Ne çok isterdim Trabzon’un o doyumsuz ve tarifi muhal güzelliklerini senin o şiir kokan kaleminden dinlemeyi. O kalem ki nice söz kaleleri inşa etmiştir gönül coğrafyasında. Trabzon, senin o efsunlu satırlarında ne kadar güzelleşirdi diye düşünüyorum da…
Edebiyatımızın Velût Kalemi Sevgili Tanpınar,
Aramızdan ayrılalı 61 sene geçmiş olsa da, geçen zaman senden hiçbir şey alıp götürememiş çok şükür. 61 değil, 161 sene de geçse zamanın hoyrat elleri senden hiçbir şey götüremeyecektir. Çünkü sen hiçbir zaman, geçici heveslerle çalakalem yazmadın. Yazdıklarınla hep kusursuzu aradın. Sözün bu kısmında dostun Hasan Âli Yücel’e yazdığın şu satırlar senin edebiyata ne büyük bir aşkla ve sadakatle bağlı olduğunu gösterir:
“Elimde bir romanla, şiirler var. Vakit daraldı, elli sekizimdeyim. Ölmeden şu şiirlerime bir çeki düzen verirsem çok mesut olacağım. O benim asıl makyajım, tıraşım, tuvaletim olacak. Gülünç bulma sakın bunları. Bir kere bir halt etmişim, angaje olmuşum. Ortaya bir isim atılmış, iddialara girişmişim. Geçen gün Boğaz’dayım. Aşık olduğum, yalnız gezdiğim günleri düşündüm. Ve kendi kendime ‘Ya Rabbim dedim, acaba genç bir âşık bir gün buralarda tıpkı benim on, on beş sene evvelki hâlimde dolaşırken benden bir mısra okuyacak mı?’ Ebediyet işte bu! Eğer böyle bir şey olursa vallahi mezarımda dönerim.”

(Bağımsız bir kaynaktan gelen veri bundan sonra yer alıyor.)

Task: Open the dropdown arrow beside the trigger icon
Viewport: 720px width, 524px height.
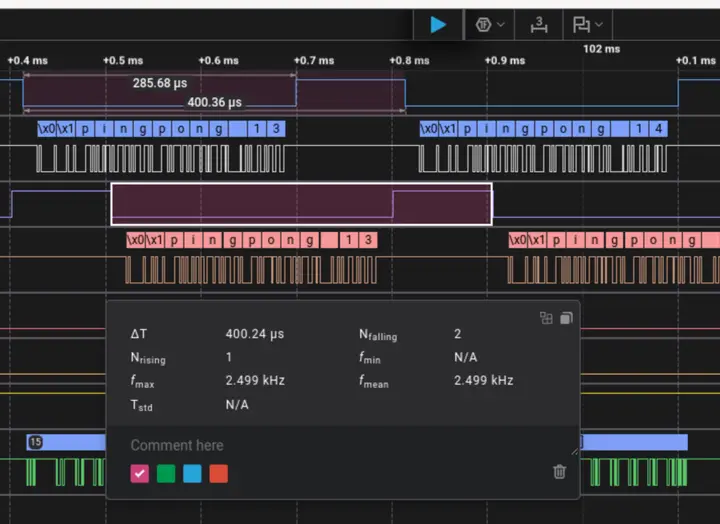Action: coord(501,24)
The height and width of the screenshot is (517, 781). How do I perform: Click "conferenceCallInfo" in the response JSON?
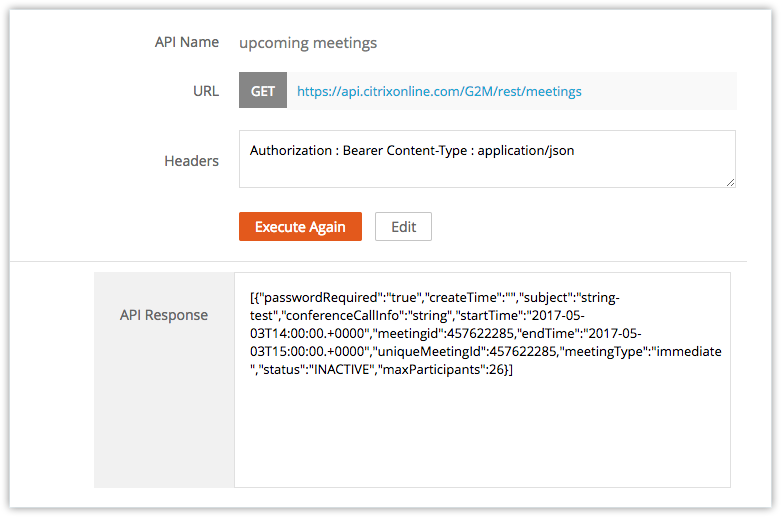343,316
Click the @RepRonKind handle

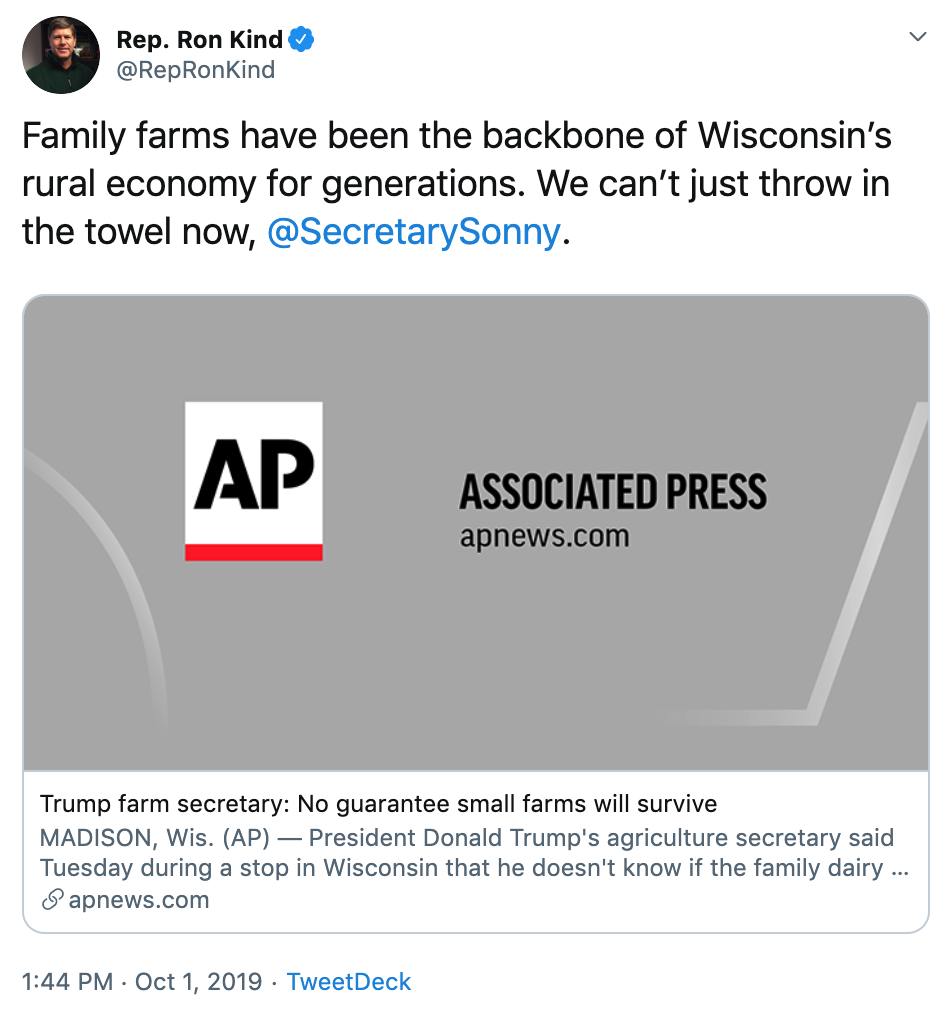point(196,71)
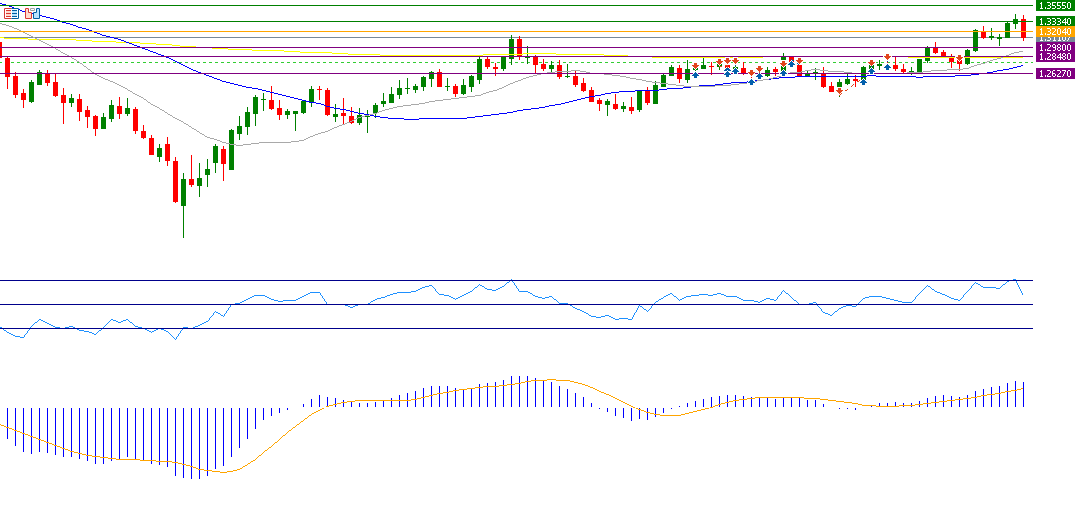
Task: Select the 1.33340 green price level tag
Action: point(1055,21)
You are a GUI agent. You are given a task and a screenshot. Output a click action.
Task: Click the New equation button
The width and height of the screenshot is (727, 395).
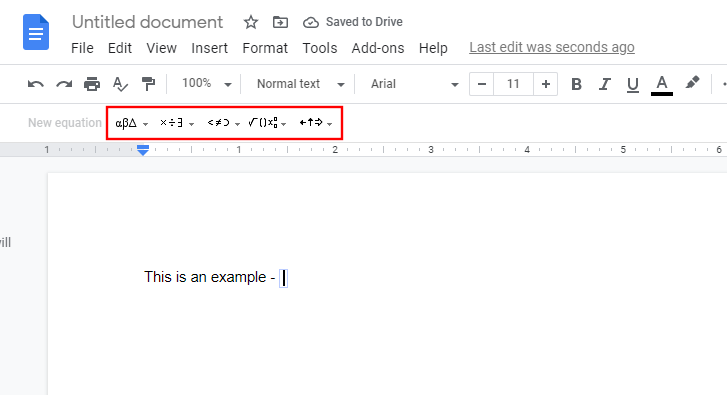point(64,123)
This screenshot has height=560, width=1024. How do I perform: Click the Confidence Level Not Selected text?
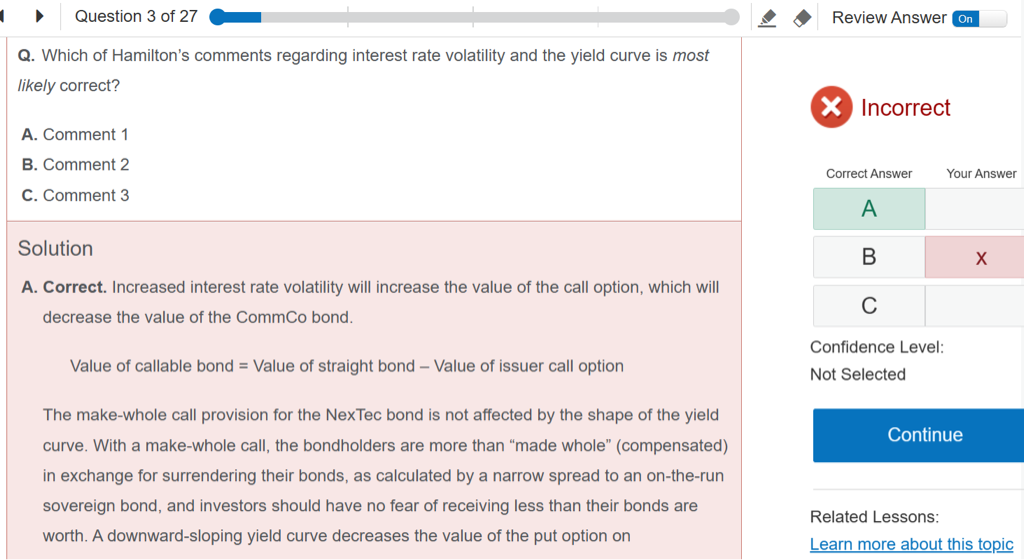click(858, 374)
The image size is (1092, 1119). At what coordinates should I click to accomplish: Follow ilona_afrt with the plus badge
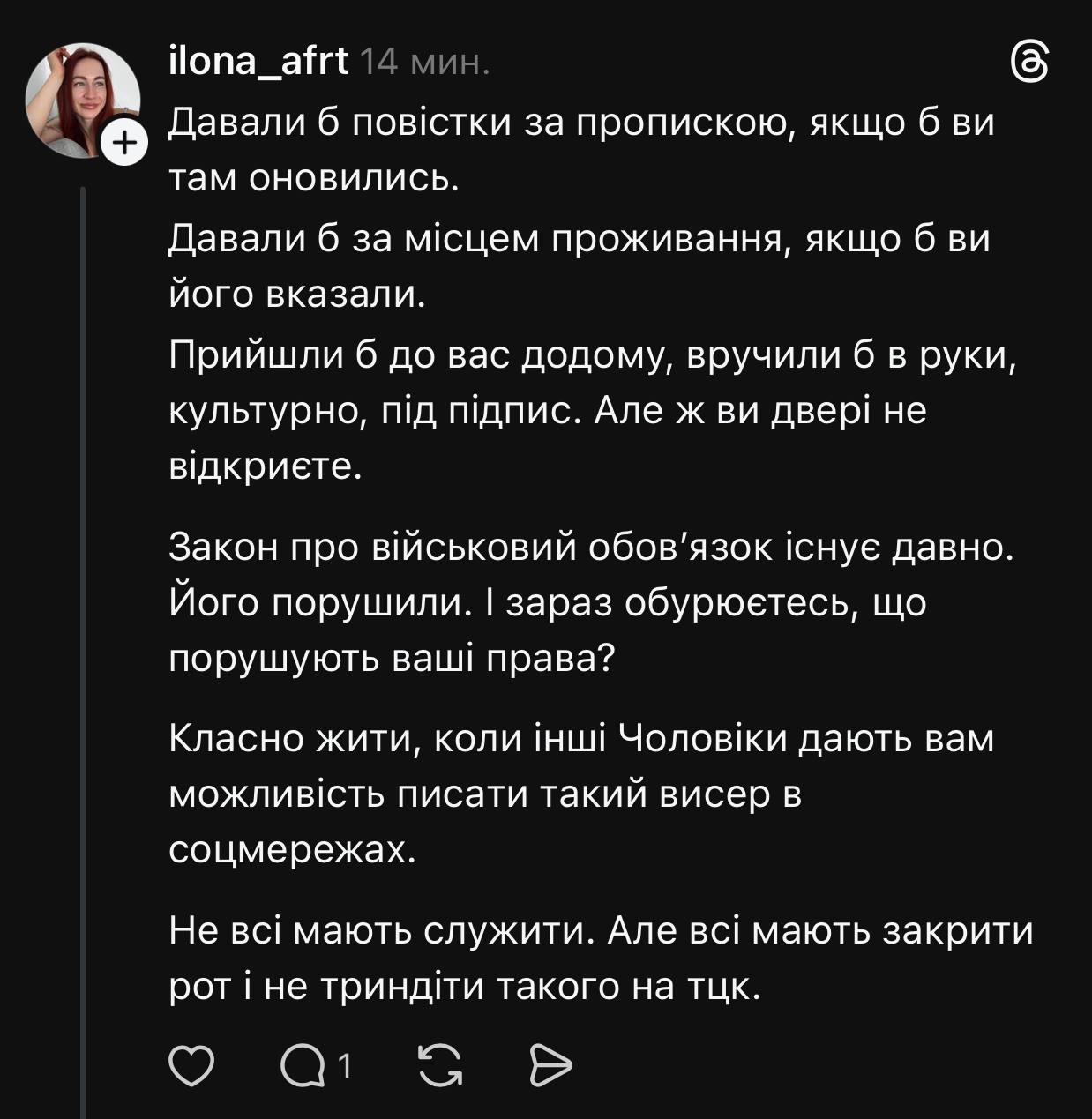tap(124, 144)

Edebiyatımızın Velût Kalemi Sevgili Tanpınar,
Şayet yolun Trabzon’a düşseydi, denizin mavisi ve tabiatın yeşili seni senden almaya yeterdi. Bu esrik âlemde içmeden sarhoş olurdun besbelli. Bu şehrin büyüleyici güzellikleri seni senden alıp hayal ufuklarına götürmeye yeterdi. Kalemin, mürekkebi şarap niyetine içerdi. Kudretli kaleminle Trabzon’un saklı güzelliklerini çağlar ötesine taşırdın. Belki de bir söz abidesi olan “Bursa’da Zaman” şiirin gibi “Trabzon’da Zaman” diye bir şiir de yazardın.
Keşke sen de Necip Fazıl gibi ulu şehzadeler şehri olan Trabzon’un sert havasını ve mert insanını yerinde görebilseydin. İçine akıttığın gözyaşların o kıldan ince kılıçtan keskin yağmurlara karışsaydı. Belki toprağa ateşin buselerini konduran bu yağmur damlaları, içindeki yangınları söndürmeye yeterdi. Ateşin gözyaşların coşkun akan derelere karışırdı. Güz rüzgârının o haşin parmakları dağınık saçlarını tarardı. Camlara vuran yağmur damlalarının sesi, yürek sesine karışırdı. Fırtınalar gören yüreğin hayata dair iştiyakla dolardı.